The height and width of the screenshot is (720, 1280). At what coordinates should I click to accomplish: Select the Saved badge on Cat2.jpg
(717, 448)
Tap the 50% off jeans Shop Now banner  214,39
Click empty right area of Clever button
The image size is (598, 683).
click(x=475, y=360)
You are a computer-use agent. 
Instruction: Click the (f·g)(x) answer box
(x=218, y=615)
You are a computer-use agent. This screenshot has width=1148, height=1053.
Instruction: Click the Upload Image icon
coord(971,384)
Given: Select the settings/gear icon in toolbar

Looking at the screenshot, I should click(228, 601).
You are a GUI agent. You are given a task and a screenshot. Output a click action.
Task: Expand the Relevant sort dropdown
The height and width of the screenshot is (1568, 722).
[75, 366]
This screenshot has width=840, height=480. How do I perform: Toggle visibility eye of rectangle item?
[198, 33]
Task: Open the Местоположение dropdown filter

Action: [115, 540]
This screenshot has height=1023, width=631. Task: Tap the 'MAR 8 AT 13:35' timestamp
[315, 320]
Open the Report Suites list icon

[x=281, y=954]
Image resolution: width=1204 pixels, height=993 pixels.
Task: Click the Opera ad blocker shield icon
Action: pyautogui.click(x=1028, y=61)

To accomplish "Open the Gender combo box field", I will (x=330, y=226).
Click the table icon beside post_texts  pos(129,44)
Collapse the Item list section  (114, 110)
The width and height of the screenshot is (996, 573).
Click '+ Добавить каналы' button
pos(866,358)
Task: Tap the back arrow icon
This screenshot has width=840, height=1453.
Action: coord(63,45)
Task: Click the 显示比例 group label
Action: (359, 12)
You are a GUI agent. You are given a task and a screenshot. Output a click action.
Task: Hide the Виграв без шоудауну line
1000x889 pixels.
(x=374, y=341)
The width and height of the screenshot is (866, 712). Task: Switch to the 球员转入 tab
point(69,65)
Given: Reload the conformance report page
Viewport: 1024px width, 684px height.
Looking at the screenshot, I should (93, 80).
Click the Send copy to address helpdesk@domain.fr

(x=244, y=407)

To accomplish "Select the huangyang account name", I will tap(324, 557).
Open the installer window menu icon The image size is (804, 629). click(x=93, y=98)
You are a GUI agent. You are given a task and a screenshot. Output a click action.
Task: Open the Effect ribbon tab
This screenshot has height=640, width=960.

--------------------------------

> **WHAT THIS TASK INVOLVES**
Word for word, write out every record in the listing.

> **ANSWER TO THIS TASK**
The height and width of the screenshot is (720, 1280). At what coordinates should I click to accomplish: Select the Saved badge on Cat2.jpg
(717, 448)
Tap the 50% off jeans Shop Now banner  214,39
Click empty right area of Clever button
The image size is (598, 683).
click(x=475, y=360)
You are a computer-use agent. 
Instruction: Click the (f·g)(x) answer box
(x=218, y=615)
You are a computer-use agent. This screenshot has width=1148, height=1053.
Instruction: Click the Upload Image icon
coord(971,384)
Given: Select the settings/gear icon in toolbar

Looking at the screenshot, I should click(228, 601).
You are a GUI agent. You are given a task and a screenshot. Output a click action.
Task: Expand the Relevant sort dropdown
The height and width of the screenshot is (1568, 722).
[75, 366]
This screenshot has width=840, height=480. How do I perform: Toggle visibility eye of rectangle item?
[198, 33]
Task: Open the Местоположение dropdown filter

Action: [115, 540]
This screenshot has height=1023, width=631. Task: Tap the 'MAR 8 AT 13:35' timestamp
[315, 320]
Open the Report Suites list icon

[x=281, y=954]
Image resolution: width=1204 pixels, height=993 pixels.
Task: Click the Opera ad blocker shield icon
Action: pyautogui.click(x=1028, y=61)

To accomplish "Open the Gender combo box field", I will (x=330, y=226).
Click the table icon beside post_texts  pos(129,44)
Collapse the Item list section  (114, 110)
The width and height of the screenshot is (996, 573).
Click '+ Добавить каналы' button
pos(866,358)
Task: Tap the back arrow icon
This screenshot has width=840, height=1453.
Action: coord(63,45)
Task: Click the 显示比例 group label
Action: (359, 12)
You are a GUI agent. You are given a task and a screenshot. Output a click action.
Task: Hide the Виграв без шоудауну line
1000x889 pixels.
(x=374, y=341)
The width and height of the screenshot is (866, 712). Task: Switch to the 球员转入 tab
point(69,65)
Given: Reload the conformance report page
Viewport: 1024px width, 684px height.
Looking at the screenshot, I should (93, 80).
Click the Send copy to address helpdesk@domain.fr

(x=244, y=407)

To accomplish "Select the huangyang account name", I will tap(324, 557).
Open the installer window menu icon The image size is (804, 629). click(x=93, y=98)
You are a GUI agent. You are given a task and a screenshot. Output a click action.
Task: Open the Effect ribbon tab
This screenshot has height=640, width=960.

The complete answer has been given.